WRITTEN REQUEST:
Return everything in the records below from the line containing "This screenshot has height=310, width=1568." down to the end of the records, both ends included, reproducing each line without any change.

** start **

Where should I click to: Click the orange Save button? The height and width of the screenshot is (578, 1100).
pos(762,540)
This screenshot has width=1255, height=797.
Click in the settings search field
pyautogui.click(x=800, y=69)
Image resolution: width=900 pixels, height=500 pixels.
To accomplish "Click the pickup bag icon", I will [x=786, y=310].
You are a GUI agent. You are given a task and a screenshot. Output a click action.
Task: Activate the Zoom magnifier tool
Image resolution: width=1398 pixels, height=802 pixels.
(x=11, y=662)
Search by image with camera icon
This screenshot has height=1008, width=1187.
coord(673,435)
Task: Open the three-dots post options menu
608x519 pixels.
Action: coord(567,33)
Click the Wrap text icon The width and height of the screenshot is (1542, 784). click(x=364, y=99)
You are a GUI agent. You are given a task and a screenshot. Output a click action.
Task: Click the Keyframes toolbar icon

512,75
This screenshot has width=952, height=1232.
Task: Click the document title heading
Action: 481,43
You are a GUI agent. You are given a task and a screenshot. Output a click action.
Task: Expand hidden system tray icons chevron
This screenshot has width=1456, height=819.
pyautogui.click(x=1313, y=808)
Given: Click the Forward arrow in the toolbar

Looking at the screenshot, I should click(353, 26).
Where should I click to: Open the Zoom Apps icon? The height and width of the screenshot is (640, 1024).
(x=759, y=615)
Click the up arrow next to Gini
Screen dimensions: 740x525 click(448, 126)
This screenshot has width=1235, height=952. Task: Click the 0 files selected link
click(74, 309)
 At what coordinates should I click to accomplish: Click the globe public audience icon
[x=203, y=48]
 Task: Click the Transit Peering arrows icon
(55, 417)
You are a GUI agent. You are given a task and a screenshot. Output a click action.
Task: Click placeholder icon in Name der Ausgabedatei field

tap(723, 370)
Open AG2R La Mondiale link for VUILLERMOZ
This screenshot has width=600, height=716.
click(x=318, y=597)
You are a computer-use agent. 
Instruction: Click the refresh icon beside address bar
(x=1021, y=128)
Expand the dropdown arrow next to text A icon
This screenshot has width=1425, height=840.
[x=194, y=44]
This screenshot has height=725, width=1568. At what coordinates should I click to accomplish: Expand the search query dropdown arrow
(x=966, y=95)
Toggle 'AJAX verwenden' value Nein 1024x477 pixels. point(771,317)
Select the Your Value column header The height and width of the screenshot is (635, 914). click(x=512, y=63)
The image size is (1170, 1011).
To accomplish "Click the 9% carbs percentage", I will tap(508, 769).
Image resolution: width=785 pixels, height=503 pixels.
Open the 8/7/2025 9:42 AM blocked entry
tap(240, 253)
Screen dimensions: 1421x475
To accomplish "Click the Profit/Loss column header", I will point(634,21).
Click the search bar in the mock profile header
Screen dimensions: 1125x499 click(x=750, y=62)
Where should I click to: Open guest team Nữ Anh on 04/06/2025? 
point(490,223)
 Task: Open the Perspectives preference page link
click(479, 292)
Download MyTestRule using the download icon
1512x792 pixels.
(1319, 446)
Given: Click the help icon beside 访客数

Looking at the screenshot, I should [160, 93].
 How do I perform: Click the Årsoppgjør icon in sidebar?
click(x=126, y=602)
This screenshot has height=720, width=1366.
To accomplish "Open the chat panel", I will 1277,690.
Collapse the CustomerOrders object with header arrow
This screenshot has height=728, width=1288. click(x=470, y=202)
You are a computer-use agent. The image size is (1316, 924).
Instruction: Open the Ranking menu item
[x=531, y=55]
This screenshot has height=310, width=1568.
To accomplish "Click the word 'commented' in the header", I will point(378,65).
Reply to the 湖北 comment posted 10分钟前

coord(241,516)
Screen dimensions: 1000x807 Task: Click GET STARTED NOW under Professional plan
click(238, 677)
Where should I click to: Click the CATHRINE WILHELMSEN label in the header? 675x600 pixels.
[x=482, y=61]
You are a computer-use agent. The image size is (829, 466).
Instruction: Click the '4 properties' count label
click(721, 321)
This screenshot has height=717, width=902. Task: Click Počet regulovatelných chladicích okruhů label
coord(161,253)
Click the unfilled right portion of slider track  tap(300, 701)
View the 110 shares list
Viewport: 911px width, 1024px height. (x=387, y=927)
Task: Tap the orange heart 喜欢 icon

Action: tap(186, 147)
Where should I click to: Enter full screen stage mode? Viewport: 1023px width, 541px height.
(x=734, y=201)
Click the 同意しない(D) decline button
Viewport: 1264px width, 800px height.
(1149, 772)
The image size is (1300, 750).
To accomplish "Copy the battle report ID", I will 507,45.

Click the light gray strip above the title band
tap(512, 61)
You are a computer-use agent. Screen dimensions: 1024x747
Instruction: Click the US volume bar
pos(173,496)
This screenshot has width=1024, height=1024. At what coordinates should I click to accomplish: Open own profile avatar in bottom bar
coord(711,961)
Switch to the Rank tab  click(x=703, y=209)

** end **

PROBLEM SOLUTION:
This screenshot has height=310, width=1568.
To accomplish "Click the word 'commented' in the header", I will point(378,65).
Reply to the 湖北 comment posted 10分钟前

coord(241,516)
Screen dimensions: 1000x807 Task: Click GET STARTED NOW under Professional plan
click(238, 677)
Where should I click to: Click the CATHRINE WILHELMSEN label in the header? 675x600 pixels.
[x=482, y=61]
You are a computer-use agent. The image size is (829, 466).
Instruction: Click the '4 properties' count label
click(721, 321)
This screenshot has height=717, width=902. Task: Click Počet regulovatelných chladicích okruhů label
coord(161,253)
Click the unfilled right portion of slider track  tap(300, 701)
View the 110 shares list
Viewport: 911px width, 1024px height. (x=387, y=927)
Task: Tap the orange heart 喜欢 icon

Action: tap(186, 147)
Where should I click to: Enter full screen stage mode? Viewport: 1023px width, 541px height.
(x=734, y=201)
Click the 同意しない(D) decline button
Viewport: 1264px width, 800px height.
(1149, 772)
The image size is (1300, 750).
To accomplish "Copy the battle report ID", I will 507,45.

Click the light gray strip above the title band
tap(512, 61)
You are a computer-use agent. Screen dimensions: 1024x747
Instruction: Click the US volume bar
pos(173,496)
This screenshot has width=1024, height=1024. At what coordinates should I click to accomplish: Open own profile avatar in bottom bar
coord(711,961)
Switch to the Rank tab  click(x=703, y=209)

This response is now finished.